Stored data:
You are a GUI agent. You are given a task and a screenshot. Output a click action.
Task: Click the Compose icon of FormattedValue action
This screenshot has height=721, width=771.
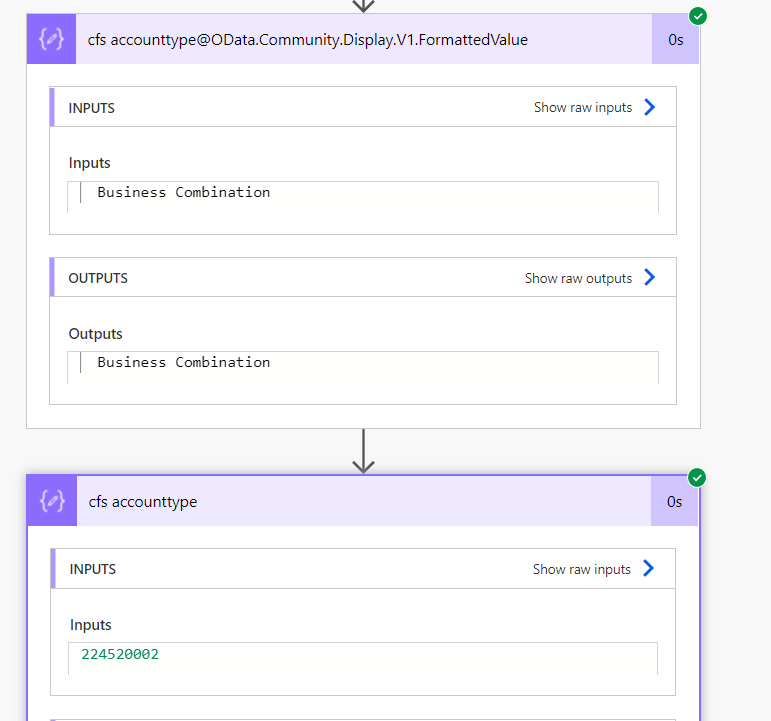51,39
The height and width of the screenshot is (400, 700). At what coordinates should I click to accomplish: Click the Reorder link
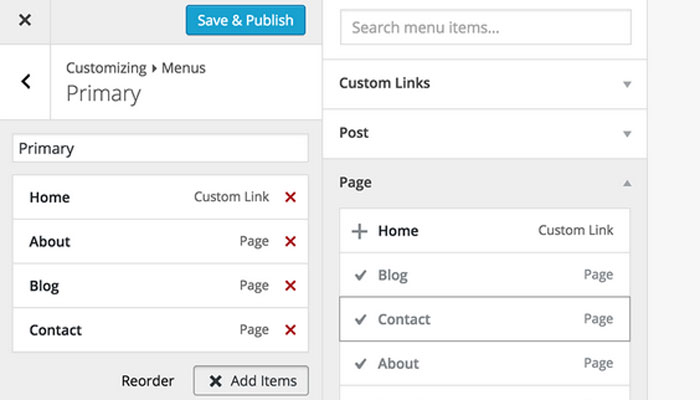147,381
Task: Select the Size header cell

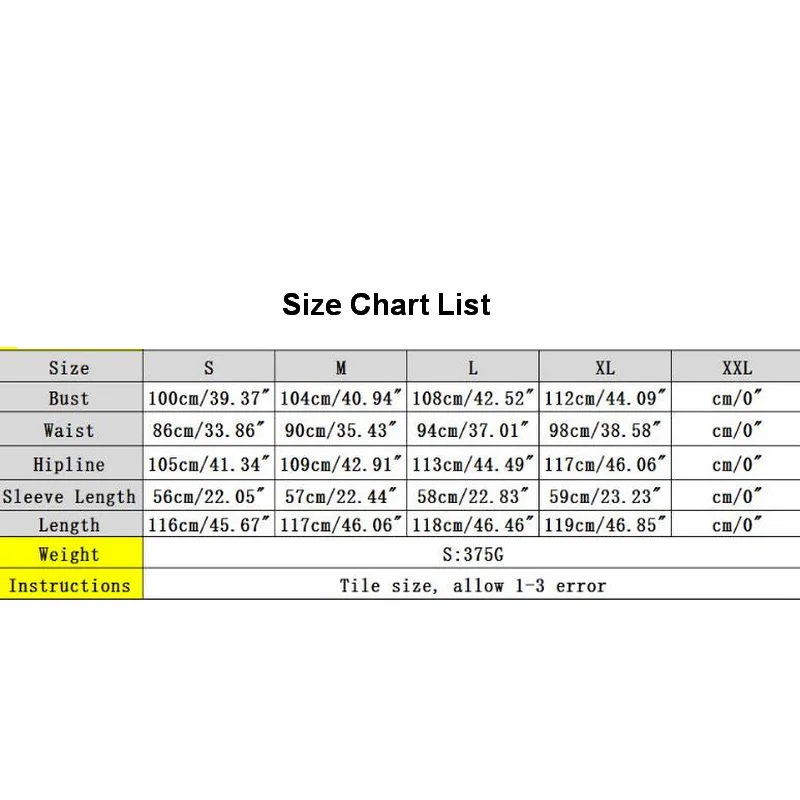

== About this exercise ==
The output must match the records word for word, except that no pictures appear.

== Result of this task ==
You are a GUI agent. You are given a task and a screenshot. Output a click action.
Task: Click the Compose icon of FormattedValue action
This screenshot has height=721, width=771.
51,39
The height and width of the screenshot is (400, 700). At what coordinates should I click to accomplish: Click the Reorder link
147,381
Task: Select the Size header cell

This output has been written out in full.